The rest of the diary was empty, no more entries to throw light on those she'd read, and nothing to direct her to any kind of answers. Putting it down, she stared out through the open kitchen door to where a couple of robins were pecking about in the leaf-covered grass. The world was splashed in autumn sunlight, yet seemed oddly out of kilter now, as though it had taken a step back, pausing a moment to keep watch from a distance as she struggled between denial and dread. But no matter what was going on inside her, how horrific her thoughts, or intense the effort to stir her own memories, she just couldn't make herself connect the monster she was imagining with the father she remembered and loved.

She picked up the diary again and checked to make sure she'd missed nothing, but the only entries were those she'd read. So all she had to go on was her own instinct and guesswork, neither of which was helped by adding the conundrum of the uncashed cheques. Had they been to finance the start of a new life? Payment to stay away from his children? Or blackmail? I'll do as you want and stay away, but you have to pay me to. To her mind it couldn't have sounded less like her father, and the fact that he'd never used the money ...
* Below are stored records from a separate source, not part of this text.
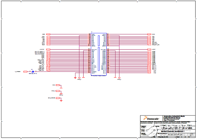Select the MOTOR CONTROL INTERFACE 1 title text

pos(172,131)
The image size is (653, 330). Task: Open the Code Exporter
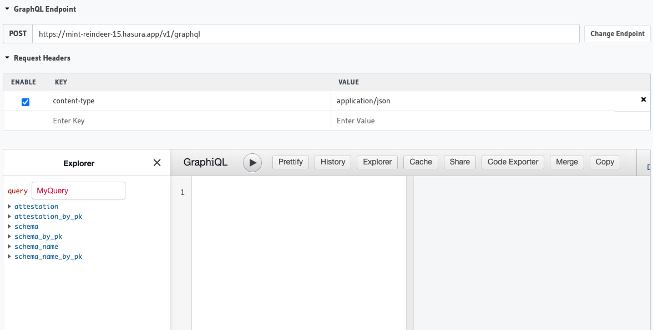[x=513, y=162]
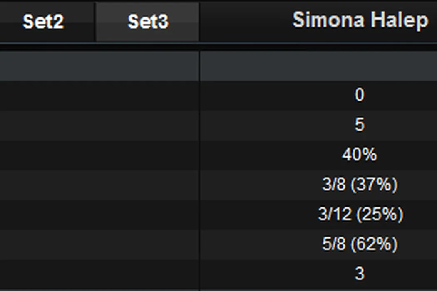The height and width of the screenshot is (291, 437).
Task: Click the empty label cell beside the 0 value
Action: click(99, 95)
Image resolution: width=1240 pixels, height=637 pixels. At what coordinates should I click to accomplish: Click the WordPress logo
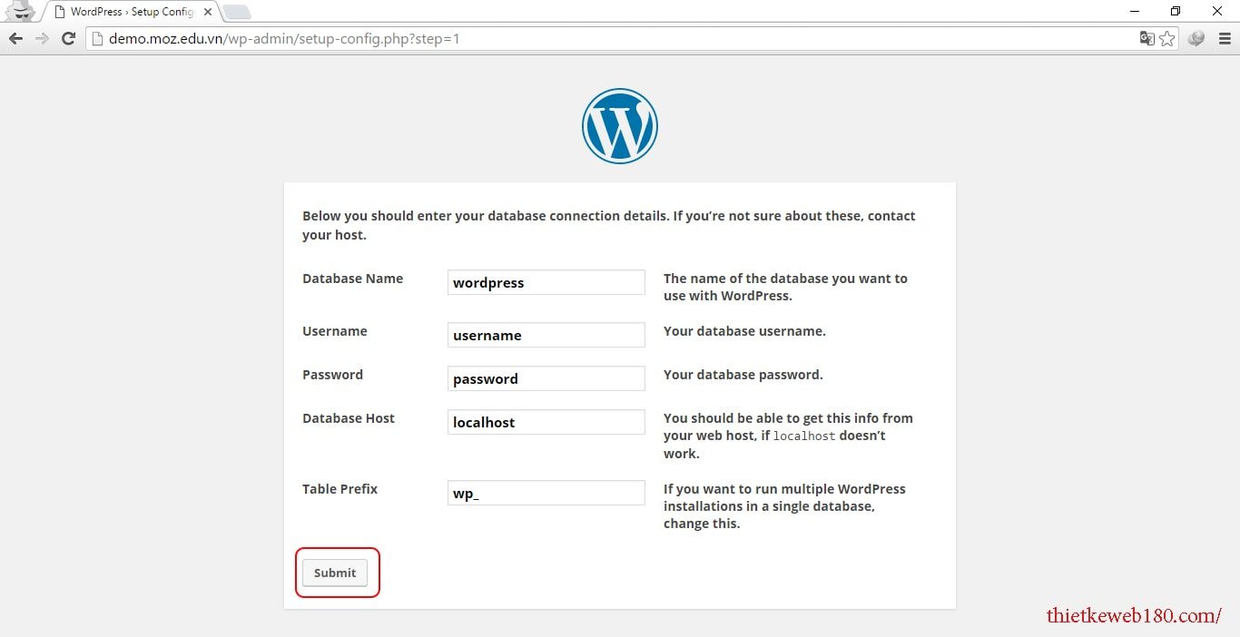620,125
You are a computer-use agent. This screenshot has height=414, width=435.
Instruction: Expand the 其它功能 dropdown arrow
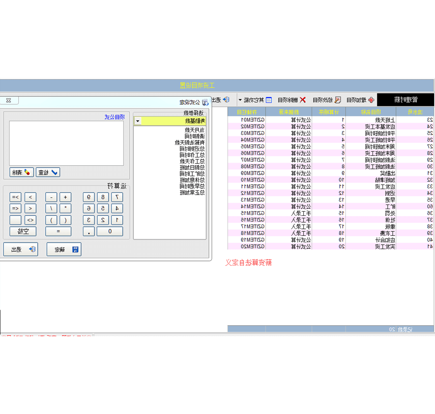pos(240,100)
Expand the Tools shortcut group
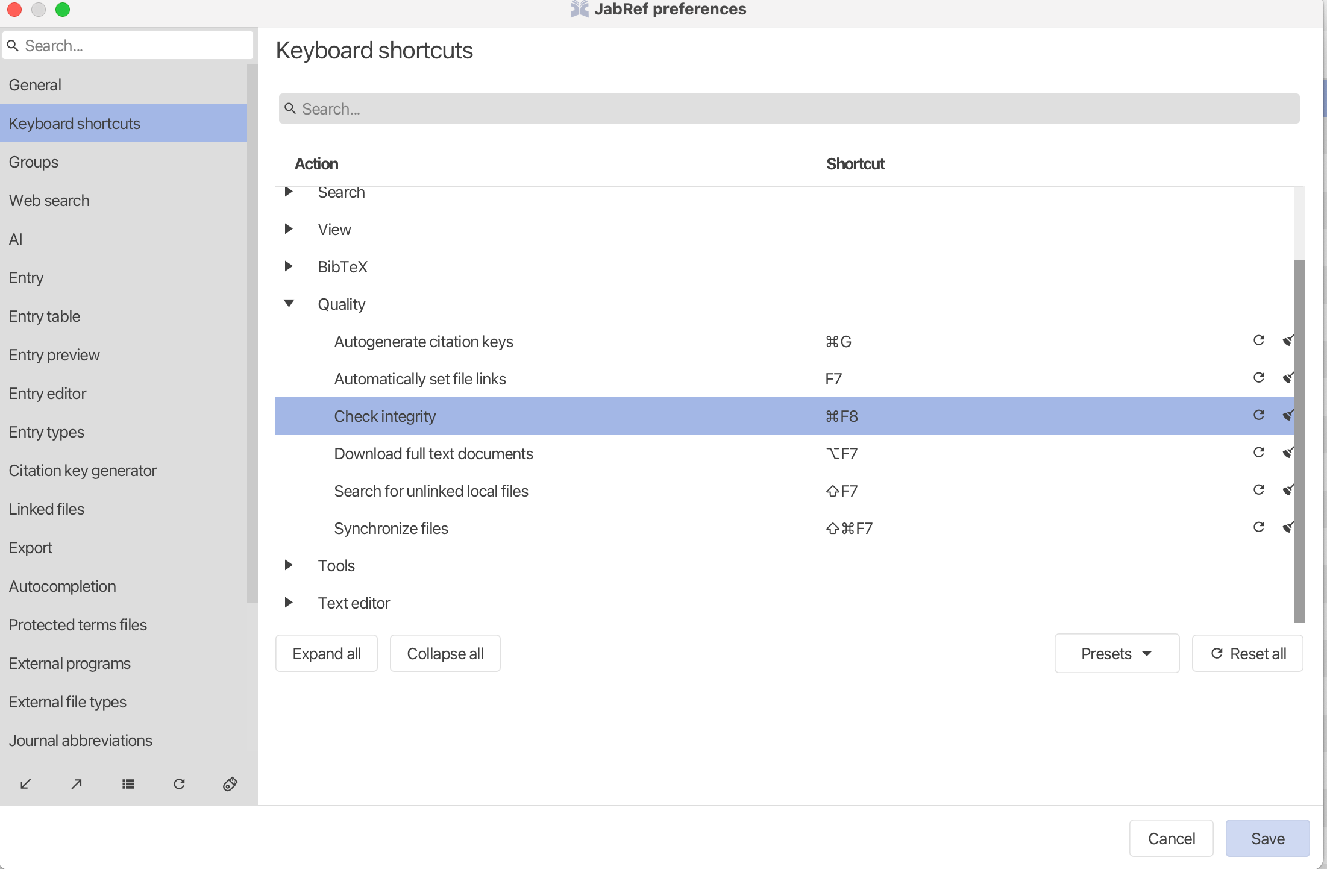Viewport: 1327px width, 869px height. click(289, 565)
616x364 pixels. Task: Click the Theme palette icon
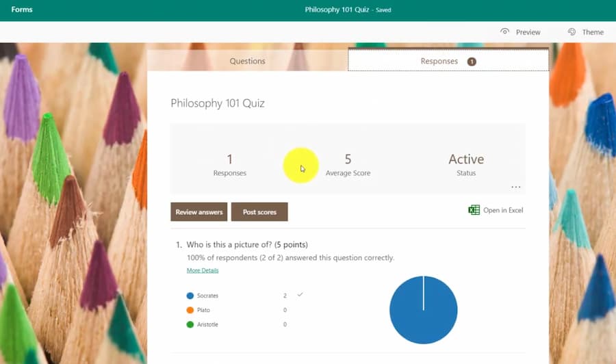572,31
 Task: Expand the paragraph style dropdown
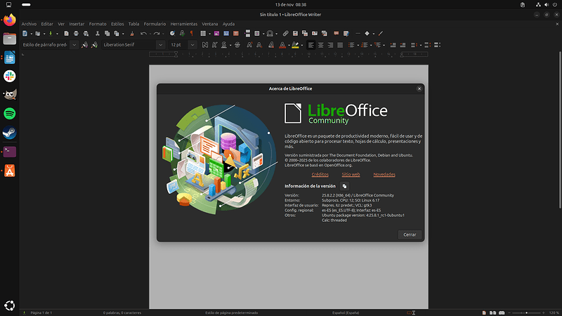[74, 45]

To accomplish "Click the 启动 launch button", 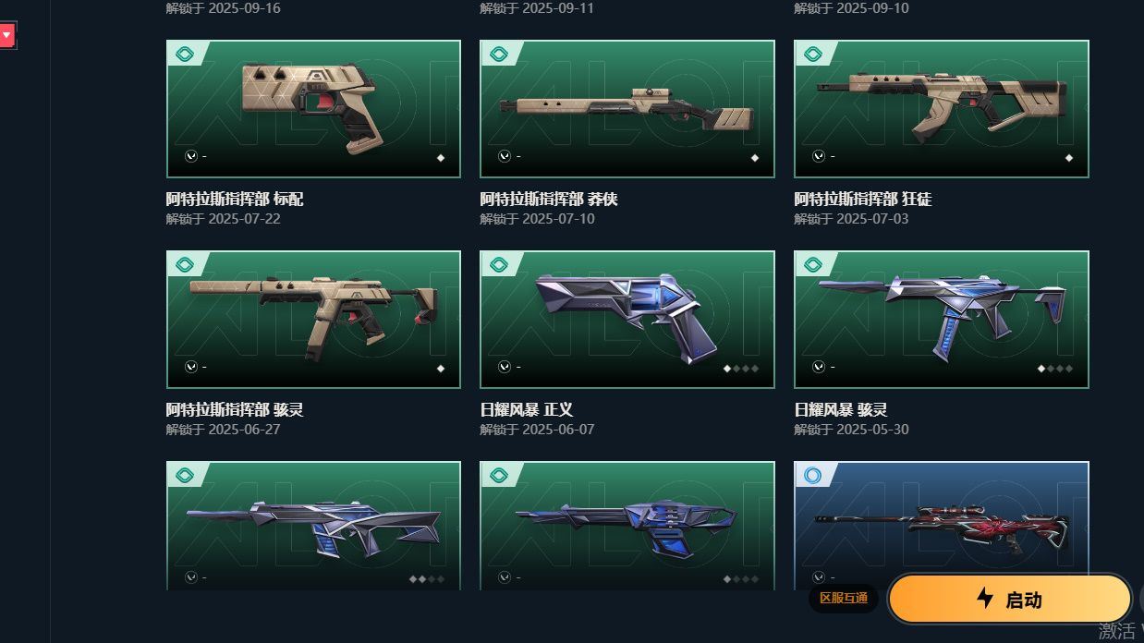I will pyautogui.click(x=1010, y=599).
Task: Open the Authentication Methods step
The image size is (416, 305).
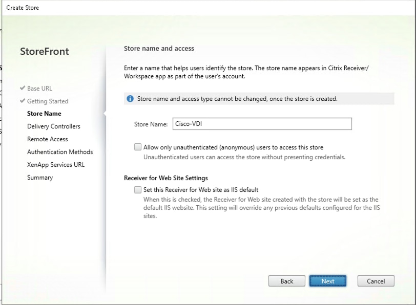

Reaching for the tatty shoebox she'd carried down from the attic, she rummaged through again and found a diary for the following year. 1981.

Again not many entries, and most turned out to be utterly prosaic.

8th February Started new job.

12th February spent day in library

16th April changed job

17th April take away this murdherin' hate, an' give us thine own eternal love!

This was clearly a quote, but she had no idea what from, though it was almost certainly a desire to die.

29th April I miss her so much. Does she miss me? What have they told her?

She stopped there and read the entry again. There was no mention of her name, but she felt certain he was writing about her.

Then ...

15th July One year has passed since I last saw her. They won't even let me write to her. Maybe it's best for her if I don't.

10th August They told me to forget she exists. It's what I have to do. My precious girl . . . Julia, my Julia ...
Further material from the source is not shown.